A friend of ours fondly recalls an encounter with the ever-jolly Brian Senior. Doubled in 4S, he went one off only to receive a severe telling-off from the British expert, informing him how he should have made the contract. I wonder how Brian would have reacted if, rather than playing beneath their ability, his weaker opponents had played significantly above it? Like in this week's hand, brought to you by John Våge, an occasional BBO commentator and coach to the Norwegian Schools team at next Summer's World Championships.

This happened in a pairs tournament of very mixed standard. The current opponents played very simple methods, no count-signals and low encouraging (as is standard in Norway). I opened 1NT (15-17) passed out, and the lead was the beer card (D7). This was the whole deal:


S10 5
HJ 3
D6 5 4 3
CK J 8 7 5
S9 6 4
HK 8 4
DK Q 9 7
CA 10 6
DIR
SA Q 8 7 2
H7 5 2
DJ 8 2
C9 3
SK J 3
HA Q 10 9 6
DA 10
CQ 4 2

Without spotting the danger, I won the diamond-lead with the Ace, played a club to the Jack, and let the HJ run to the HK (on this trick RHO followed with a very significant H2). LHO then cashed her diamonds, pausing considerably before playing the D9 (obviously trying to remember if it was high), on which RHO discarded an encouraging S2. I was of course squeezed, but discarded a club and a spade. LHO now quickly cashed her CA and then played back a heart! I could do nothing better than cash my hearts and give RHO the last two tricks with her SAQ for one down.
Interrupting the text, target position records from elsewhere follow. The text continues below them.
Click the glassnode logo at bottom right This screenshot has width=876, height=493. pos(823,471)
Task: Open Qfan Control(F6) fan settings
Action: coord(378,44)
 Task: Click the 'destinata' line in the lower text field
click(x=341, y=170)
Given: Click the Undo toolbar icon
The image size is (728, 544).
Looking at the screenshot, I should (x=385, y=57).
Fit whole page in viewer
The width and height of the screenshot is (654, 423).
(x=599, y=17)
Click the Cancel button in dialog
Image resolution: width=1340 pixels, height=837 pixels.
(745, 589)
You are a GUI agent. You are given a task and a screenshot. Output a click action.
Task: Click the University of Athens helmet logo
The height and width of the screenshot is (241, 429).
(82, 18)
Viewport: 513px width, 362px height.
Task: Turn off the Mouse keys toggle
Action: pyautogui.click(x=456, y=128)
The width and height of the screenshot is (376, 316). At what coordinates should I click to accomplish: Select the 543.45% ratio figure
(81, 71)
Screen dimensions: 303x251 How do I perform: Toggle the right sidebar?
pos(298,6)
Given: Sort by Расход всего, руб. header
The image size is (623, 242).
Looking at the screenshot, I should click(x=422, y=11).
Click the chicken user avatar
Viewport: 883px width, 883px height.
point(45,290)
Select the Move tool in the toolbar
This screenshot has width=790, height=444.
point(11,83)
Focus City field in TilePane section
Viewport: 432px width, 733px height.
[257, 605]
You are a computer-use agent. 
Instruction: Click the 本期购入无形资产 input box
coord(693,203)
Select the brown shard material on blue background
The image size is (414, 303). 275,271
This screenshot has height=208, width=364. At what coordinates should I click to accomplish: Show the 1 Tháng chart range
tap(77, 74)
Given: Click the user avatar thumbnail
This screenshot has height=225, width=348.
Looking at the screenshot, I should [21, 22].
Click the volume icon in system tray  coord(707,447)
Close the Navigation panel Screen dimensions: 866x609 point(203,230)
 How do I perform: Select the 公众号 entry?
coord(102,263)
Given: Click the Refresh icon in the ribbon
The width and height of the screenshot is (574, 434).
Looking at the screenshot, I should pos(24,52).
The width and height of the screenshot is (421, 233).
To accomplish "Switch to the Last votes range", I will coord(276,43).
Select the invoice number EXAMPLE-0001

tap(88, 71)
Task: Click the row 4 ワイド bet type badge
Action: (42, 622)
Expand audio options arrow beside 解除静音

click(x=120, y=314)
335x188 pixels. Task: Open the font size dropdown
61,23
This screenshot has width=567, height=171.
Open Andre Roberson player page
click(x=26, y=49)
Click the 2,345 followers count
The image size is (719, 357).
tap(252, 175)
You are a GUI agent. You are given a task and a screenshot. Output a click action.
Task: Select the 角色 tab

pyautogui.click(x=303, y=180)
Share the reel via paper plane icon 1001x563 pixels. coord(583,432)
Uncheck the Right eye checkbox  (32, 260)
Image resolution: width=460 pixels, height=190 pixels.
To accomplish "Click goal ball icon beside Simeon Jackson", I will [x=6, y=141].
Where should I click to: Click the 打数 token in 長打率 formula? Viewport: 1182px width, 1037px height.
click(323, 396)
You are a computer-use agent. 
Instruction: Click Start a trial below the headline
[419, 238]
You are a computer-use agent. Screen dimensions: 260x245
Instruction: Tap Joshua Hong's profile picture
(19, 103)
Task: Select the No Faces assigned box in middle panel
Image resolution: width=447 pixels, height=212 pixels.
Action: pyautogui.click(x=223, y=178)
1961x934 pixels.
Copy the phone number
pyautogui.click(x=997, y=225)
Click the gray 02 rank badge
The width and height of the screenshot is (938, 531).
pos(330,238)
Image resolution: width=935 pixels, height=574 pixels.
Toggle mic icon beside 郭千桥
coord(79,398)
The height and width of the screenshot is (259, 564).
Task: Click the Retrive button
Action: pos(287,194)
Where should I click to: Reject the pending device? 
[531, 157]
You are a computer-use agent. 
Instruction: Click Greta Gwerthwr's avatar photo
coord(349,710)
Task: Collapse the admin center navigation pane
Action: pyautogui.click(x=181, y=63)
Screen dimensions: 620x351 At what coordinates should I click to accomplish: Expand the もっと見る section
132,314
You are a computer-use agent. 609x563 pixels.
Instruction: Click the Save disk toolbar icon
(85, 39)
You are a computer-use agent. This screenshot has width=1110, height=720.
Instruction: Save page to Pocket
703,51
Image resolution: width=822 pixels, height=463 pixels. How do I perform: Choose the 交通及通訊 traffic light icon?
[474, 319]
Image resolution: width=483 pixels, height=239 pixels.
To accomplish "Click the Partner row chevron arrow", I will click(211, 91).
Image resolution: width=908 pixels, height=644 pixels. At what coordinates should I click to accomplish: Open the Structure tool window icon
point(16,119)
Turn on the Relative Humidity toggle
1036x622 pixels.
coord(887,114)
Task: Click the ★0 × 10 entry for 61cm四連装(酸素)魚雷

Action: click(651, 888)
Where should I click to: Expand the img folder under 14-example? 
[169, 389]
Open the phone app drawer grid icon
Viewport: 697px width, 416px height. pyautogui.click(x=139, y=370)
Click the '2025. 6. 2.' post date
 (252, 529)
LHO had executed a perfect defense, with a squeeze (the D9), elimination (CA) and endplay (the heart return). I remember I at once felt this was quite funny, my first thought was actually that it had been a defense only Victor Mollo's Rueful Rabbit or someone like Geir Helgemo (unfortunately he played the board from my seat) would have found. When the opponents had the following memorable post-mortem I had to run for the bar, desperately trying to keep a straight face until I was outside of hearing distance:

RHO: Should you not have switched to a spade, I played an encouraging two?
LHO: Oh, did you? I thought the two of hearts was encouraging...
RHO (after thinking for a moment): It's OK, it didn't cost any tricks, did it?